--- Given data Enclosed Below ---

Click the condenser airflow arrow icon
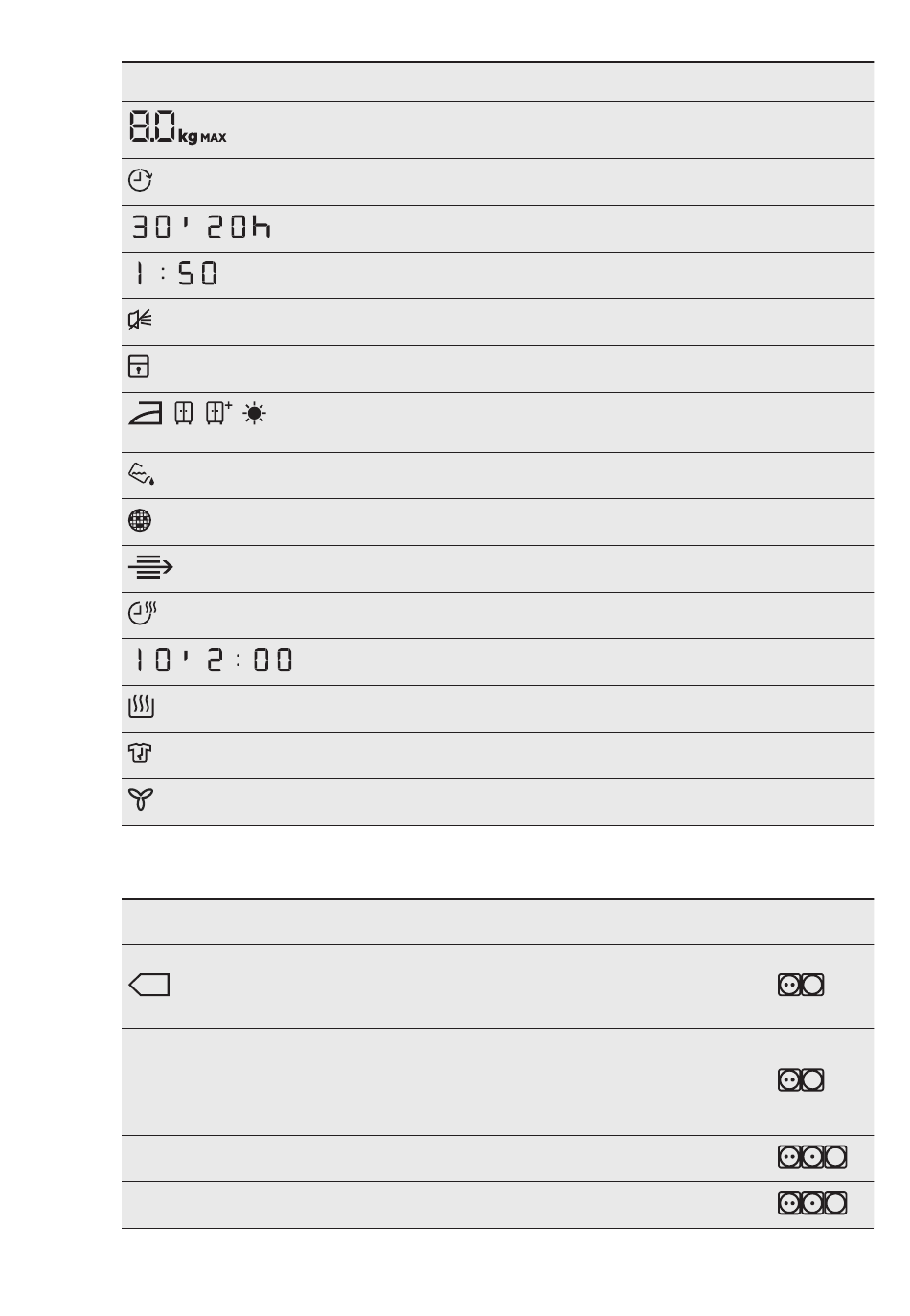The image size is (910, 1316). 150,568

--- End of Enclosed Given data ---
--- Given data Enclosed Below ---

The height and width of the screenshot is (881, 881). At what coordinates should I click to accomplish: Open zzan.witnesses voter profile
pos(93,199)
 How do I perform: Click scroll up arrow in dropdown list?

--- End of Enclosed Given data ---
--- Given data Enclosed Below ---

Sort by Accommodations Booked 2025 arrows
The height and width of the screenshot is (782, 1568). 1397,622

--- End of Enclosed Given data ---

Above are the records; print exactly the lines from the line with "The height and width of the screenshot is (881, 881)." to the line with "How do I perform: Click", including both, and nothing else.

Exercise output:
The height and width of the screenshot is (881, 881). At what coordinates should I click to accomplish: Open zzan.witnesses voter profile
pos(93,199)
 How do I perform: Click scroll up arrow in dropdown list?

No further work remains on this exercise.